Everything I ever needed to know about being a girl, I learned from Peppermint Patty and Marcie. Lucy was smart, motivated and entrepreneurial, but let's face it, she WAS a bitch. She was mean, cold, and sarcastic--qualities that aren't attractive in any gender.
These were girls that dressed the way I dressed (and still do if you count the Birkenstocks). They liked to do the things I liked to do. . .and if ever there was a gender-fluid character in the 70's-- it was Peppermint Patty. Her voice was not decidedly "girlish", her clothes were decidedly athleisure long before that look was co-opted by upper-middle class suburbanites. Finally, there was a character who didn't identify as a "boy" but looked and acted like me! (minus the bad grades--in that respect I had the more scholarly tendencies and eyeglasses like Marcie)--and was going through ( as my 13 year old niece likes to say) my "bug-eyed glasses and headgear stage" of life.

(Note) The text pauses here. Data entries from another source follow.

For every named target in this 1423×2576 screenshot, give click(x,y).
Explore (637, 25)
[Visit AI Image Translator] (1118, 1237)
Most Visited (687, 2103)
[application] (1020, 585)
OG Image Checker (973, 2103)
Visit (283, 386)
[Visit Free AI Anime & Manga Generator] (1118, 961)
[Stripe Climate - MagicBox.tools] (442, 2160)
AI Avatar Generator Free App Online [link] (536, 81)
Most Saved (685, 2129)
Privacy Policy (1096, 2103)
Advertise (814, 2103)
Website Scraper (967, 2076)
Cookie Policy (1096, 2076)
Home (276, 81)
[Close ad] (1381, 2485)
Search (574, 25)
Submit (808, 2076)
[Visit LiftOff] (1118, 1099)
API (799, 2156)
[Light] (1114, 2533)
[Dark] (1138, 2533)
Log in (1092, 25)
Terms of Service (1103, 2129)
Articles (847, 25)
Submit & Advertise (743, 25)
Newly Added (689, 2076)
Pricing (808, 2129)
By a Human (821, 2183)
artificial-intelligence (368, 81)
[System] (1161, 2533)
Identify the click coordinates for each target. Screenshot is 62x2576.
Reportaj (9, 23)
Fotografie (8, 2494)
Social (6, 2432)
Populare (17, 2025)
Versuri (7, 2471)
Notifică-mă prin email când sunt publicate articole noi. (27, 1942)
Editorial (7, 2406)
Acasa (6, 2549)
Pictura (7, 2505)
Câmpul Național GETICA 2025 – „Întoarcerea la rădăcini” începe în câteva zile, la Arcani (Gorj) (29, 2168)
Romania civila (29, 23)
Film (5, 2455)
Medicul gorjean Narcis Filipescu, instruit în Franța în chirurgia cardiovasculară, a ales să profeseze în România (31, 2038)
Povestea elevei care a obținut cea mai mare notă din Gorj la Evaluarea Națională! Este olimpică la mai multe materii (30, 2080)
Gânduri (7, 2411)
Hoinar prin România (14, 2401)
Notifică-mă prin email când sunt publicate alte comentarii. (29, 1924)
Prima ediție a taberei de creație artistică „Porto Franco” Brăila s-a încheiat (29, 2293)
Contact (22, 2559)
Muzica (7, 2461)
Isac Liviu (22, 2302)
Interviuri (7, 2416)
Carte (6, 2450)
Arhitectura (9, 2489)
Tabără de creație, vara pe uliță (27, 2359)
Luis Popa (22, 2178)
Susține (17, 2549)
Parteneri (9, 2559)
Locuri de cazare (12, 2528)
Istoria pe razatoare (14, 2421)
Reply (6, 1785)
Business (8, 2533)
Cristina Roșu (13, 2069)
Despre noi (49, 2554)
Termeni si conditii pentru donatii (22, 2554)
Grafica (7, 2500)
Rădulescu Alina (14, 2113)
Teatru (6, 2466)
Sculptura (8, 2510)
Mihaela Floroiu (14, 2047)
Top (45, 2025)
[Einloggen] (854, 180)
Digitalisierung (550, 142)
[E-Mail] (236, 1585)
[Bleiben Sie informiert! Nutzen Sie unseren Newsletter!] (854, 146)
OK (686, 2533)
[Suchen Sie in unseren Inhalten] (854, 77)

Of course the year I turned nine, ABC debuted "Rookie of the Year", an ABC Afterschool Special starring Jodie Foster as an 11 year old who wants to play baseball on her brother's all male team. Another tomboy hero comes along. . .
I wanted nothing more than to chew bubble gum and wear a baseball uniform. We even formed an all-girls team in Stockton. It was short-lived because we could never all get it together enough to hold practices. I do remember our coach, Jay. He lived in the pretty yellow colonial in town and he was a year or two older than us. He seemed to be as invested in making the team a success as I was, but alas our vision of a small town team, ala The Bad News Bears never came to fruition.
Instead I ended up running on the cross country team and playing basketball--once running downcourt in the wrong direction scoring for the other team. I refused to play field hockey, much to my mother's chagrin, because I was afraid of getting hit in the face with the ball (not very Tomboyish of me). Then I turned to books and musicals and clove cigarettes and writing poetry. The "feminine" side emerging in a much different way. For a time I actually felt like a "gay man" trapped in a gay girl's body. That's the foolishness of gender identification. We're all different parts of this and that and labeling as one of anything or everything seems pointless to me, really.
Whatever. I was labeled a tomboy. And damn proud of it. Thank you Peppermint Patty, and Marcie and Jodie. I wouldn't be who I am today without your guiding spirits.